* _What is required_:
Having located "Chauffeur privé Lyon (322, 2273)" in the records below, repeat exactly the line it is on and all subsequent lines, ending with the last.
○ ○ ○ ○ ○ ○ ○
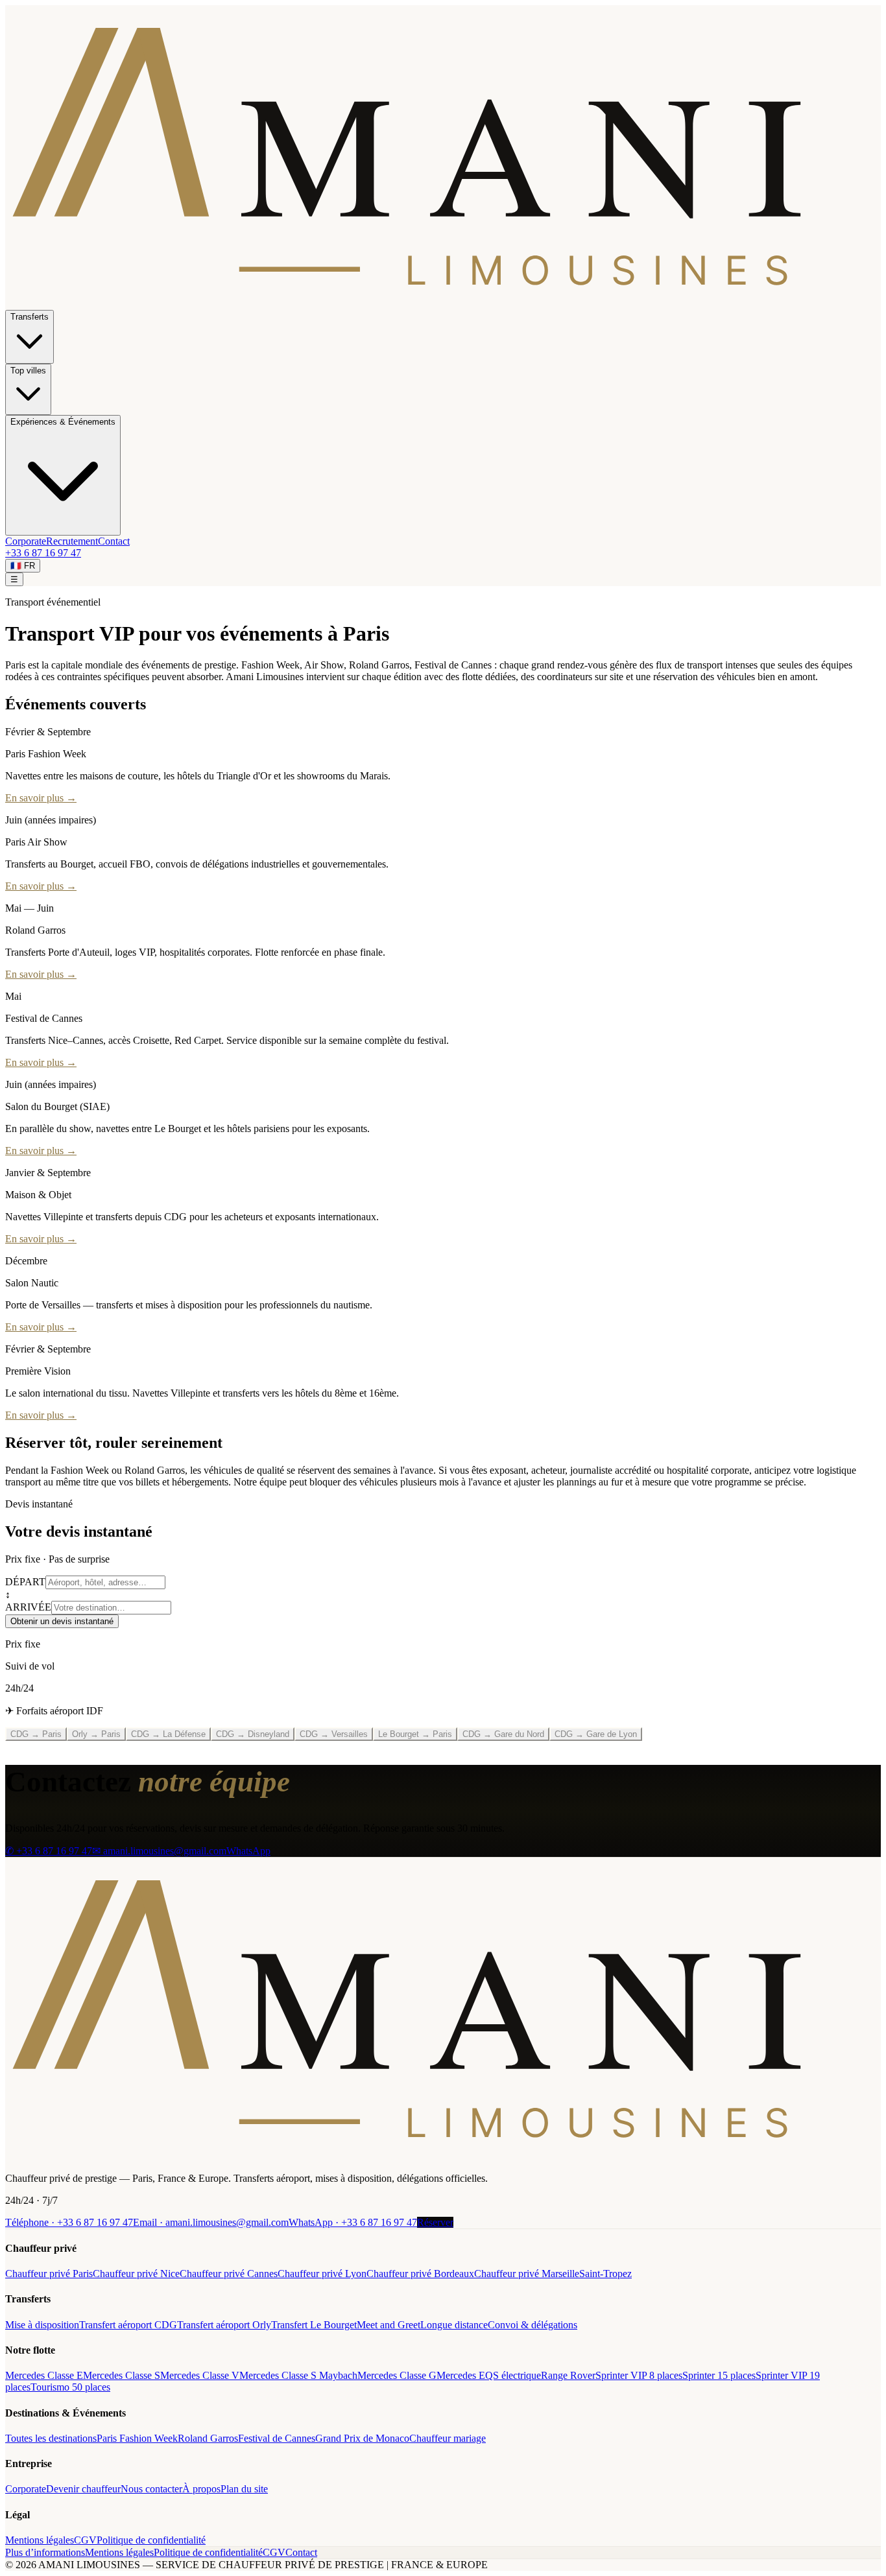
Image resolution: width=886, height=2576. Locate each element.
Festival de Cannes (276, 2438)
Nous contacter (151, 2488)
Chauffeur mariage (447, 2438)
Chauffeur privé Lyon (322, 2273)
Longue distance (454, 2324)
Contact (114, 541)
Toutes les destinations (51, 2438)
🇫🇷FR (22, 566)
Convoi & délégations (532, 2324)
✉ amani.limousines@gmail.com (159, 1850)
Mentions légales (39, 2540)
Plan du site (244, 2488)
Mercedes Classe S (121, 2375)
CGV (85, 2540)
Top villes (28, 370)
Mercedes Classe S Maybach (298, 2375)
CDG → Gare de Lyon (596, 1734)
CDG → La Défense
○ ○ ○ ○ ○ ○ ○
* _Response to this task_:
Chauffeur privé Lyon (322, 2273)
Longue distance (454, 2324)
Contact (114, 541)
Toutes les destinations (51, 2438)
🇫🇷FR (22, 566)
Convoi & délégations (532, 2324)
✉ amani.limousines@gmail.com (159, 1850)
Mentions légales (39, 2540)
Plan du site (244, 2488)
Mercedes Classe S (121, 2375)
CGV (85, 2540)
Top villes (28, 370)
Mercedes Classe S Maybach (298, 2375)
CDG → Gare de Lyon (596, 1734)
CDG → La Défense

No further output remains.